Re: [ceph-users] Ceph OSDs cause kernel unresponsive

Nick Fisk Fri, 25 Nov 2016 05:26:41 -0800

Hi,


I didn’t so the maths, so maybe 7GB isn’t worth tuning for, although every 
little helps ;-)

 

I don’t believe peering or recovery should effect this value, but other things 
will consume memory during recovery, but I’m not aware if this can be limited 
or tuned.

 

Yes, the write and read cache’s will consume memory and may limit Linux’s 
ability to react quickly enough in tight memory conditions. I believe you can 
be in a state where it looks like you have more memory potentially available 
than actually is usable at that point in time. The min_free_bytes can help 
here. 

 

From: Craig Chi [mailto:craig...@synology.com] 
Sent: 25 November 2016 01:46
To: Brad Hubbard <bhubb...@redhat.com>
Cc: Nick Fisk <n...@fisk.me.uk>; Ceph Users <ceph-users@lists.ceph.com>
Subject: Re: [ceph-users] Ceph OSDs cause kernel unresponsive

 

Hi Nick,

 

I have seen the report before, if I understand correctly, the 
osd_map_cache_size generally introduces a fixed amount of memory usage. We are 
using the default value of 200, and a single osd map I got from our cluster is 
404KB.

 

That is totally 404KB * 200 * 90 (osds) = about 7GB on each node.

 

Will the memory consumption generated by this factor become larger when 
unstably peering or recovering? If not, we still need to find the root cause of 
why free memory drops without control.

 

Does anyone know that what is the relation between filestore or journal 
configurations and the OSD's memory consumption? Is it possible that the 
filestore queue or journal queue occupy huge memory pages and cause filesystem 
cache hard to release (and result in oom)?

 

At last, about nobarrier, I fully knew the consequence and is seriously testing 
on this option. Sincerely appreciate your kindness and useful suggestions.

 

Sincerely,
Craig Chi

On 2016-11-25 07:23, Brad Hubbard <bhubb...@redhat.com> wrote:

Two of these appear to be hung task timeouts and the other is an invalid opcode.
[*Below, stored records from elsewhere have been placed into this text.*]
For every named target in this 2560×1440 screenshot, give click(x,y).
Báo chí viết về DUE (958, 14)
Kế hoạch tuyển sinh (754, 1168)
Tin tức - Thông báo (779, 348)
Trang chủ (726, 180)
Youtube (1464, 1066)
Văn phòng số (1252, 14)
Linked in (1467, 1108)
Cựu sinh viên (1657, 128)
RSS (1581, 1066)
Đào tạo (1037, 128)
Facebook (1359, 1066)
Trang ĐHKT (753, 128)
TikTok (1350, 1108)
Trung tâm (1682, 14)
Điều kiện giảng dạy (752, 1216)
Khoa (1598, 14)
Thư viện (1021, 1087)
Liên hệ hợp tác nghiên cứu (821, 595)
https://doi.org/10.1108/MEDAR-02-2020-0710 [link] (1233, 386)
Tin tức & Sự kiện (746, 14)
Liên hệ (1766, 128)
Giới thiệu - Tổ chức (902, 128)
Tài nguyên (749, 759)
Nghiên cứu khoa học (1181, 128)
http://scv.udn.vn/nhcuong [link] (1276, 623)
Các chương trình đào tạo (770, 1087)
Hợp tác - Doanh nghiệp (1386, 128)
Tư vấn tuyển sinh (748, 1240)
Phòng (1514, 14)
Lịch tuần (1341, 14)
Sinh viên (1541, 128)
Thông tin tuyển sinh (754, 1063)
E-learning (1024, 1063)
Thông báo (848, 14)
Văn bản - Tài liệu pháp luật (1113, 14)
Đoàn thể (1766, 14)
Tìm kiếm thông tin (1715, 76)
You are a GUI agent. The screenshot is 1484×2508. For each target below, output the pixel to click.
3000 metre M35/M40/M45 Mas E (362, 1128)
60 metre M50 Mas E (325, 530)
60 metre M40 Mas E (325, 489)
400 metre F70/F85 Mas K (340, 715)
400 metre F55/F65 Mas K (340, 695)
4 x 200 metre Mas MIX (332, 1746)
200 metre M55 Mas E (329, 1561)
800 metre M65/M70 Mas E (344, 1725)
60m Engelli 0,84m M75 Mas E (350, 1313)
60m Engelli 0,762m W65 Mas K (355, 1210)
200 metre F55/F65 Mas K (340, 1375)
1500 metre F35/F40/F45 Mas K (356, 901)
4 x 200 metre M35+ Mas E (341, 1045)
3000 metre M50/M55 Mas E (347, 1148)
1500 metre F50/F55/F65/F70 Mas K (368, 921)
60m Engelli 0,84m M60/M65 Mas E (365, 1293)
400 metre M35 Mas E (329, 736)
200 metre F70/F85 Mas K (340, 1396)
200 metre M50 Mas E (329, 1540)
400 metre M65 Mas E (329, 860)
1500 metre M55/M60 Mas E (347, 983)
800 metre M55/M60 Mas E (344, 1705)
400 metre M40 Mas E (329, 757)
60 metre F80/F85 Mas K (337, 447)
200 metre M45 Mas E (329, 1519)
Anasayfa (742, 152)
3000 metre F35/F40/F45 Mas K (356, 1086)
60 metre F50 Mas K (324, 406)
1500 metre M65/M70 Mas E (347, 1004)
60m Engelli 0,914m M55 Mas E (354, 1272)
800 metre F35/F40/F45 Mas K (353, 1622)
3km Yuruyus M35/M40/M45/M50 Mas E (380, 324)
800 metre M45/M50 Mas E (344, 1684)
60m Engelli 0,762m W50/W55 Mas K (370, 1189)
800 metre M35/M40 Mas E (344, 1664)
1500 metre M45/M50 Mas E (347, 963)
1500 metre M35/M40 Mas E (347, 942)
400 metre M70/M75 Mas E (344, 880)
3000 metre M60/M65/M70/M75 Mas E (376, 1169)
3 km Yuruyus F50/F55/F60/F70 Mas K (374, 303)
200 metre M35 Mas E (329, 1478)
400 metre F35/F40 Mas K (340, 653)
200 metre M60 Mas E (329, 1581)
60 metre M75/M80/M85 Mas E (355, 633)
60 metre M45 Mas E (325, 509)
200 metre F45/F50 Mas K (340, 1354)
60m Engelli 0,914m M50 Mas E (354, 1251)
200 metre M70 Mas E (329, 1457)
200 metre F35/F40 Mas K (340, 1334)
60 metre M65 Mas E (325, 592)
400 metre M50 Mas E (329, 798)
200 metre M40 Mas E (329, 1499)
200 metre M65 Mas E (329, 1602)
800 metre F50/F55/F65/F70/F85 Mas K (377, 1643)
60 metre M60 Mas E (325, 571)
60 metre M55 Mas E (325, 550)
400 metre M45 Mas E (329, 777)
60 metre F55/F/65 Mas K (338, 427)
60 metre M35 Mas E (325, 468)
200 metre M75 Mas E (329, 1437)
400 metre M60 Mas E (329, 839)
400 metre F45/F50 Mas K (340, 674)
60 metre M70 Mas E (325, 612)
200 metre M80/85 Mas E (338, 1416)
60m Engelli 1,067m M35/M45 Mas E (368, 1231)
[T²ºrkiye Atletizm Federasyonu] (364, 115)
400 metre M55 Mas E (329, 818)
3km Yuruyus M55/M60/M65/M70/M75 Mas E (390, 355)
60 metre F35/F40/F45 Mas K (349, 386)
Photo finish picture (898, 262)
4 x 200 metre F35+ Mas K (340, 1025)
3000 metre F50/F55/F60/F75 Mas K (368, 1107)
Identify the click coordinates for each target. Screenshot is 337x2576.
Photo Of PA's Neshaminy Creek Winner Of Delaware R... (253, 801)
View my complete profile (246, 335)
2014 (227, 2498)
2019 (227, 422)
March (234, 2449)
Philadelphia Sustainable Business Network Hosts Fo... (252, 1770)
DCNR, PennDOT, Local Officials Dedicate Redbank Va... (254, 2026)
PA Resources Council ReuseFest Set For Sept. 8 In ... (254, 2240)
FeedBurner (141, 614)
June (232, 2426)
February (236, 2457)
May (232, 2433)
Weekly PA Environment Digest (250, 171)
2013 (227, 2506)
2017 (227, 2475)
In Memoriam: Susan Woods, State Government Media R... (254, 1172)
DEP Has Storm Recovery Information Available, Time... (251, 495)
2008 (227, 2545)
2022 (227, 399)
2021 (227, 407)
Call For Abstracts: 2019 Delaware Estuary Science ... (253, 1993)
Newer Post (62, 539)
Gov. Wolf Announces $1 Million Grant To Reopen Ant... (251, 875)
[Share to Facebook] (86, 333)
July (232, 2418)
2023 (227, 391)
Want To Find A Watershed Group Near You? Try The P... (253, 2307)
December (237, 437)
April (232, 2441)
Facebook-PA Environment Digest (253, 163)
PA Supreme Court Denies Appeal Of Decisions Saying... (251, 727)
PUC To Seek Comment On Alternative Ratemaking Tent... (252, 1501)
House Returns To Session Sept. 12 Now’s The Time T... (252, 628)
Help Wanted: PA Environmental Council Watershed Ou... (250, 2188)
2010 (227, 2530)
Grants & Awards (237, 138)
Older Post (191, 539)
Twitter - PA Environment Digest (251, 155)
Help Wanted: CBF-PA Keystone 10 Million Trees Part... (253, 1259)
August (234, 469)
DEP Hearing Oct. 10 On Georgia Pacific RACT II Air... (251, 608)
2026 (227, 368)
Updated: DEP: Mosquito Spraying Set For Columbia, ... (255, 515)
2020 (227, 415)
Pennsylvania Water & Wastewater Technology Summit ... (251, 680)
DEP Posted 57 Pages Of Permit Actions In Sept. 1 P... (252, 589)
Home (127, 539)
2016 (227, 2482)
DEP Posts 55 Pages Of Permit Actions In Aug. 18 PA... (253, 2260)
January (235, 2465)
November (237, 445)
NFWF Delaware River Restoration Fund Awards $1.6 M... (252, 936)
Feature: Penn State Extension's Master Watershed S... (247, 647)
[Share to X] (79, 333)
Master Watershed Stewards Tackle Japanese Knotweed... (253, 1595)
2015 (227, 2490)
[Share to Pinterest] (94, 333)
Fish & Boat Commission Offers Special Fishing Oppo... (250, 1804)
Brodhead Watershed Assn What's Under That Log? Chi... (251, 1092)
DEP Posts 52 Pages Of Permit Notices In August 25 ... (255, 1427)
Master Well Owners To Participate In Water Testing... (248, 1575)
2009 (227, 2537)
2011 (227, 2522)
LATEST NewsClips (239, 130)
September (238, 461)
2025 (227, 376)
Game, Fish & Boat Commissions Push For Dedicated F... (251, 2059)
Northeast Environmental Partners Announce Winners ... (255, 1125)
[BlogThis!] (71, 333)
There is no evidence here of memory exhaustion (although it remains to be seen 
whether this is a factor but I'd expect to see evidence of shrinker activity in 
the stacks) and I would speculate the increased memory utilisation is due to 
the issues with the OSD tasks.

I would suggest that the next step here is to work out specifically why the 
invalid opcode happened and/or why kernel tasks are hanging for > 120 seconds.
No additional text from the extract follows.